You need to find out about the market you are trying to sell a product or service to, to predict how it will be received by the audience. Market research is a whole lot of information gathering to find out about market segments and product differentiation.
You need to know how your product compares to existing ones in the industry, so you can promote your product as different to all the rest. This data is then used to tailor advertising efforts and decide which of your product’s features are seen as a priority to the consumer.
Market research is a critical tool in helping businesses understand what consumers want in developing products. It also helps you to maintain a competitive advantage over other businesses in your industry.
At Underpin Marketing we have experts with decades of experience in market and consumer research. Experience is vital when it comes to delivering market research, which is one of the most overlooked aspects of modern marketing strategies.
It’s easy to let market research slip down the priority list because businesses like to rely on their own initiative – their gut instincts and decisions. Of course, these are important and have their place, but can also be catastrophic if they are relied on solely when developing your business strategies and products.
Whether it’s market research to understand your customers and what they need, or market research on your competitors, the right approach to conducting, analysing, and utilising this research is the difference between shooting an arrow blindfolded and shooting with full vision.
If you want a marketing strategy based on solid market research, then you’ve found your agency.
Here at Underpin Marketing, we emphasise collaboration with you and your employees to work together to produce the perfect marketing strategy for your business’s individual needs and goals.
When we create a marketing strategy, we combine our own research with interviews and information gathered from you and your team to paint the bigger picture and find out where your business situates in this picture.
Moreover, if your budget and timeframe allow, we can also call on and organise external experts and industry reports as needed to provide even wider context all to help paint that fuller picture for your business.
We completely understand how daunting market research seems and can empathise with why it often gets ignored or side-lined.
It can be difficult to know where to start – do you begin your research on your target customers, on your product, on your competitors, or maybe you’re not even sure what demographics your product would be best aimed at? Then you must decide what questions, polls, surveys, reports, businesses, demographics you need. Do you need quantitative date or qualitative?

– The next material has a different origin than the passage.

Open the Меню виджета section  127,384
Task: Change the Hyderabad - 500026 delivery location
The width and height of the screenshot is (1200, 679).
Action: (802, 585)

At Underpin Marketing we can organise, decide, conduct, and compile all your market research for you, saving you time, energy, resources, and of course, money.
We want to work collaboratively to help guide you or your team when deciding on what market research you want us to conduct so you are fully in control of this overlooked marketing strategy.
As outsiders, we can look at your company with a different perspective to what you and your colleagues can see. As a pair of fresh eyes, we will be able to spot weaknesses and strengths that your team may have overlooked.
This outsider’s perspective is significant for you to gain, because this will be the perspective that your customers, both current and potential, will take on your products and business.
You might have a good handle on your unique selling points (USPs) internally, but that’s not the same as understanding the motivation for why your target customers choose to purchase your product or service rather than the competitors, or a different product entirely.
Your target customers might have reasons completely unrelated to your USP that you are lacking perspective on. If your USP is already strong enough and accurate for your target customers, then it’s a question of how you articulate it to them.
What you tell your staff and job applicants might make sense to them, and anyone else internally in your organisation, but outside of this echo chamber, is it clear enough to cut through the noise for a less captive audience?